In Menton, lacking something in English to read, I bought The Childhood of Jesus by J.M. Coetzee, whose novels have somehow passed me by, and to which I was drawn because I have written my own version of that childhood in the novel My name was Judas. Coetzee is the man who has twice won the Booker, and then the Nobel for literature, and this must be one of the worst, most banal, flat-footed, boring, contrived and unconvincing narratives I’ve ever read. If I had it for review I wouldn’t know what to say about it other than that it’s a bad novel, a rubbish novel, only in print and promoted because, by some magic (or has he suddenly declined from genius?) its author is famous. It’s a sort of parable; and one can watch the author staggering from one ‘say we do this’ to the next, with very little thought of consistency, but with one central idea, and perhaps at the same time, the thought of the current influx of migrants into Europe. So the boy, given on arrival the name David, comes from ‘another life’ which everyone must leave behind, bringing no memories with them, and is looked after by Simon, who is convinced he must find David’s mother. This he thinks he does, recognizing her when he sees her on the tennis court. What follows is a gradual revelation of ‘David’s’ miraculous status as the future Messiah – and what a pain in the neck the child is! One oddity is that it appears the novel must first have been written without giving ‘Simon’ a name, so the guardian figure must have been throughout simply ‘he’ and ‘him’. But there are numbers of male characters and much dialogue, so the further it went on, the more confusing it must have become which character any one ‘he’ or ‘him’ must point to. I imagine copy editors pleading with the great man that this had to change; so he was prevailed upon, but only to the point of indicating when the ‘he’ is Simon and not another. Consequently there are many (innumerable) sentences which begin ‘he, Simon’ did such-and-such.
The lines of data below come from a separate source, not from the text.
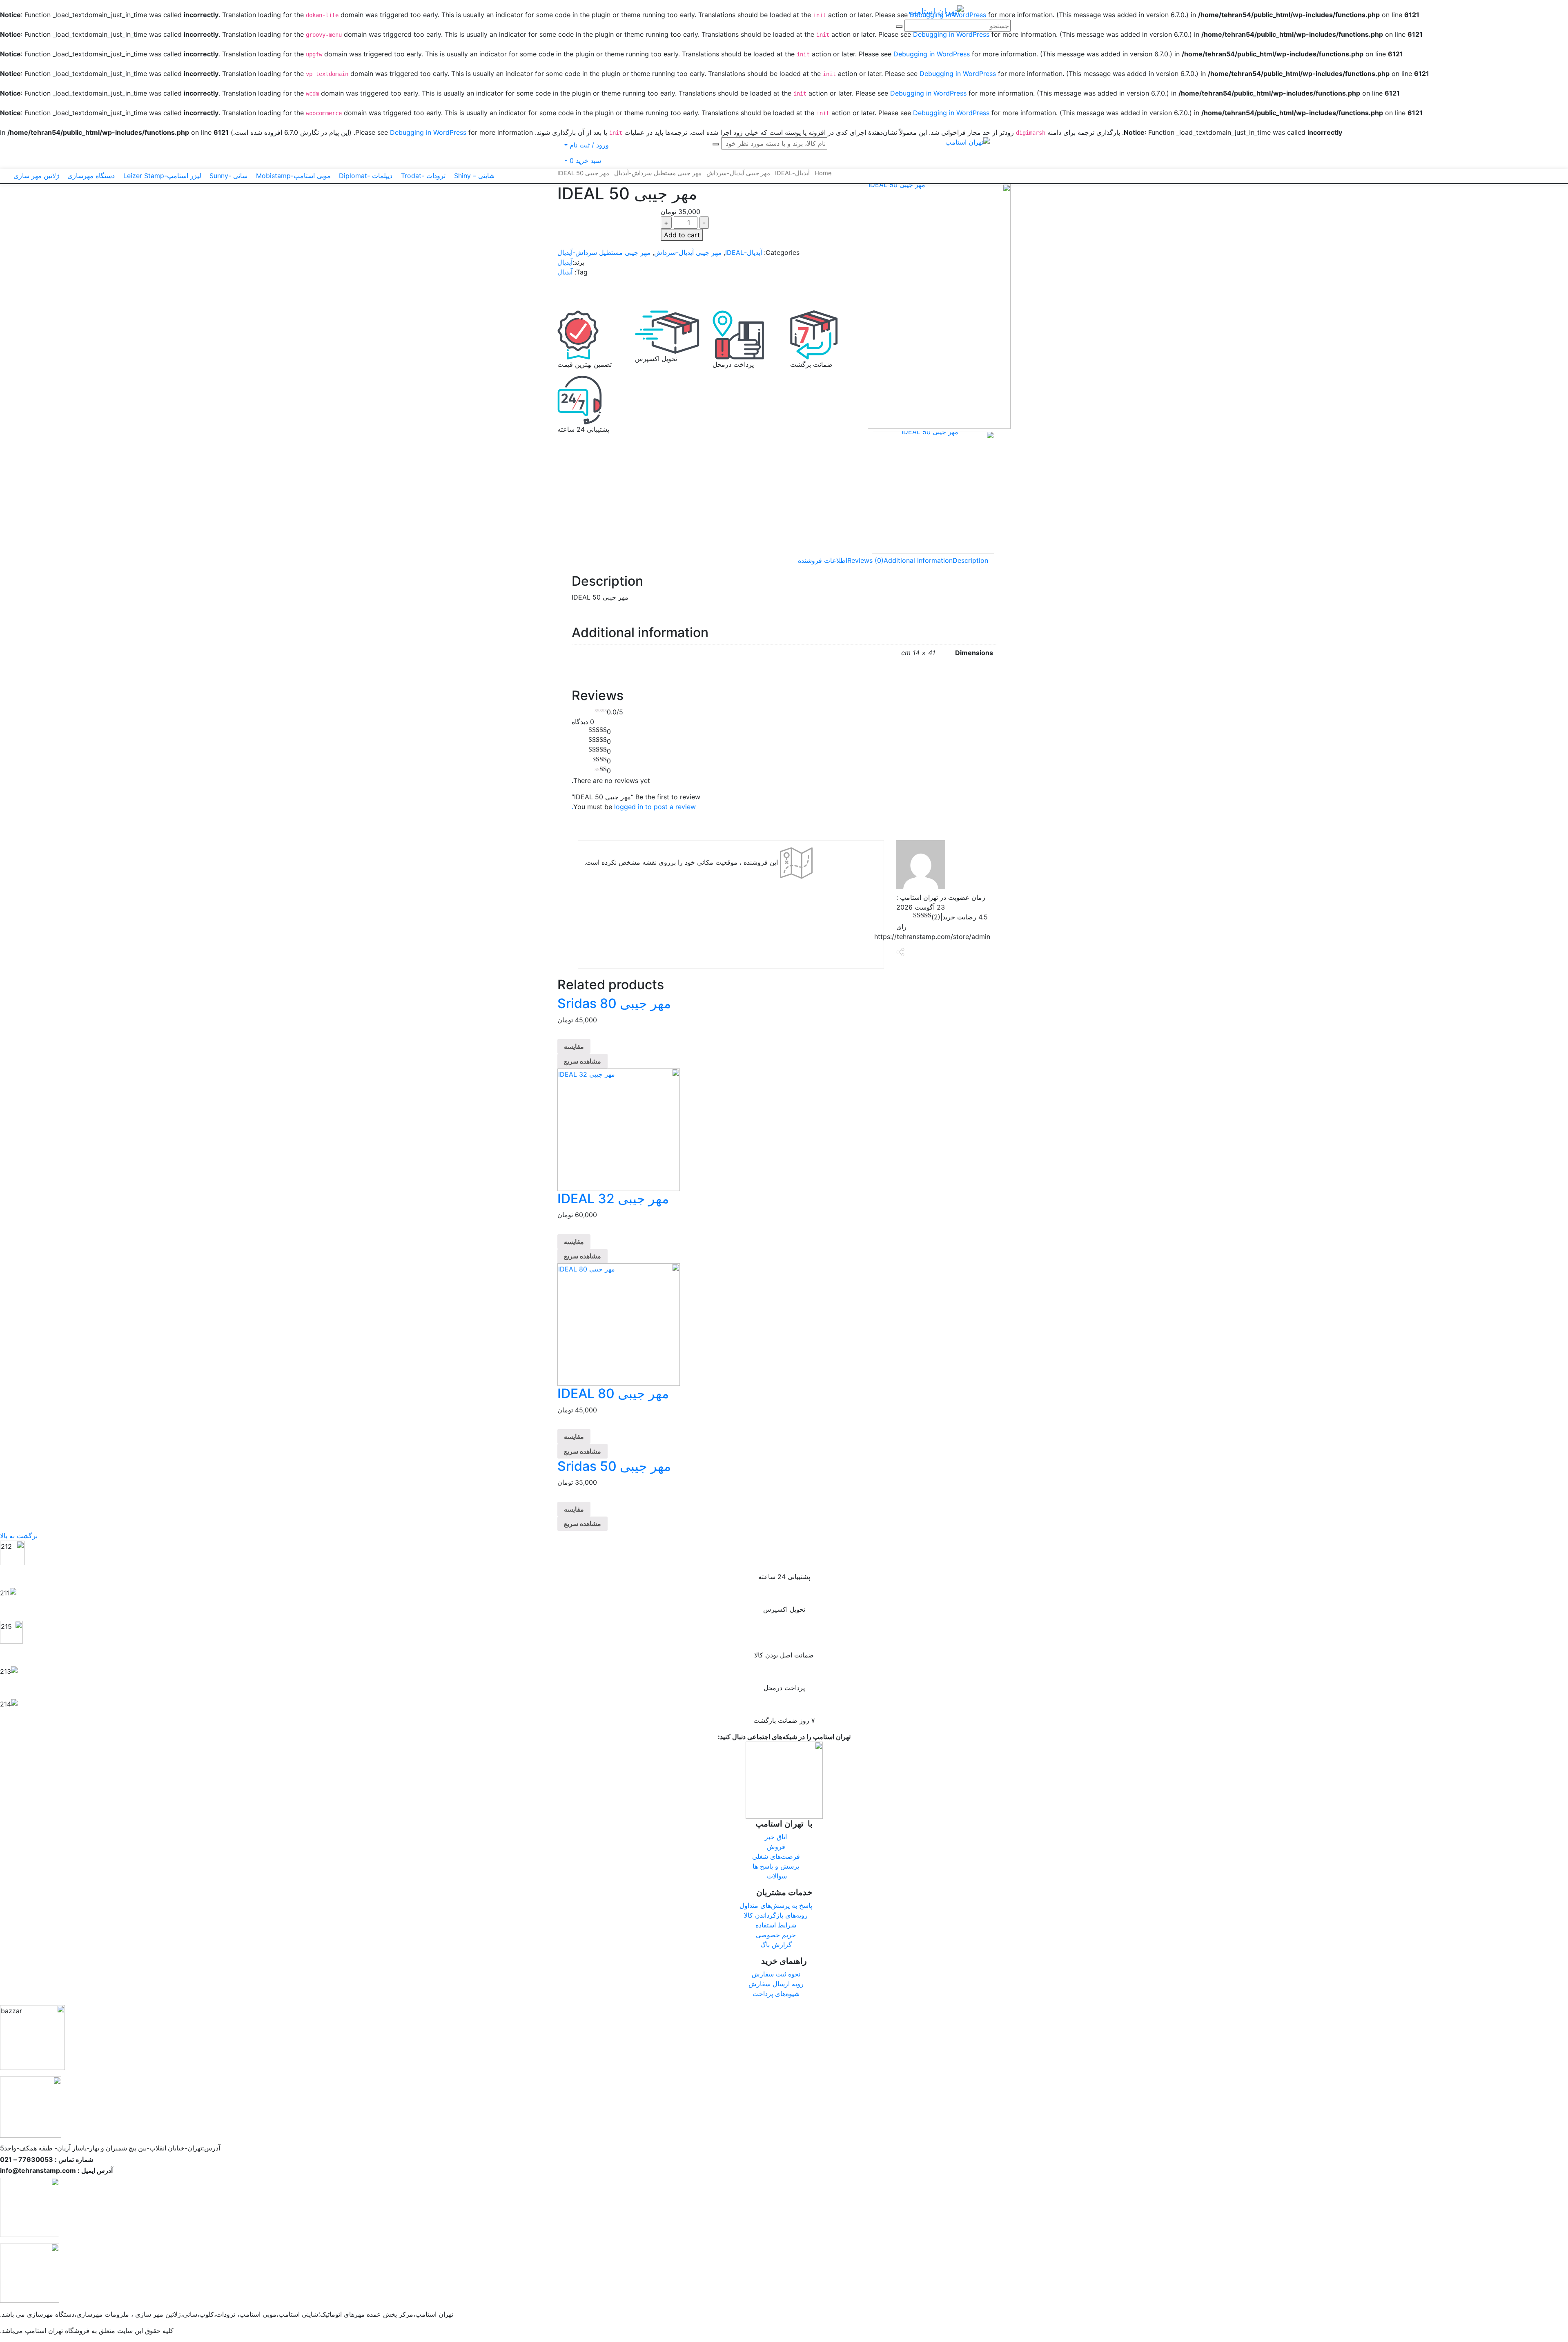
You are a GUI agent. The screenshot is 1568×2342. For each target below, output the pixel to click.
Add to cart (682, 235)
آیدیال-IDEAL (743, 252)
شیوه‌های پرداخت (776, 1994)
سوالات (776, 1876)
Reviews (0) (865, 560)
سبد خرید (586, 160)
I must read something else by Coetzee; but if the others are not immeasurably better he might be one of world of literature’s greatest examples ever of the Emperor who has no clothes.

18 July

Today we leave Paris. Wanting to read something in English I took a falling-apart copy of Hemingway’s The Sun also Rises (a.k.a. Fiesta) and was surprised (but not really, or not altogether) to discover that despite the ErnHem bullsh, manifest almost from the first page, there is a wonderful freshness about the prose which explains his effect at the time, still persisting in the 1950s when we first read him – though I also remember The old man and the sea, which was said to have won him the Nobel Prize in the 1950s, and what a disappointment that was. But he wrote his best work in this quarter of Paris, and there are references to the streets and squares around Cardinale Lemoine, this hotel’s street, which has a plaque saying he lived and wrote here around 1922-23. So that’s my reading for the moment. It will soon take me off (as I recall from long ago) to Spain, and wineskins, and bullfights and bullshit. It’s an interesting (and surprising) plot device to have a narrator who’s impotent, the consequence of a war wound. It makes it possible to have a lot of protracted frustrated love between Jake and Brett without the reader asking ‘Why don’t they get on with it?’ A novel idea with a Jamesian effect, but modern in that there’s no Jamesian social-and/or-literary reason why sex shouldn’t happen. Surprising because you would think ErnHem would be afraid people would think he must be impotent. How is this resolved? I’ve forgotten and will read on.

– C.K. Stead

Postscript – The Signer

Not singing but signing
with subtle hands and mobile features she makes
something of nothing and a song of silence.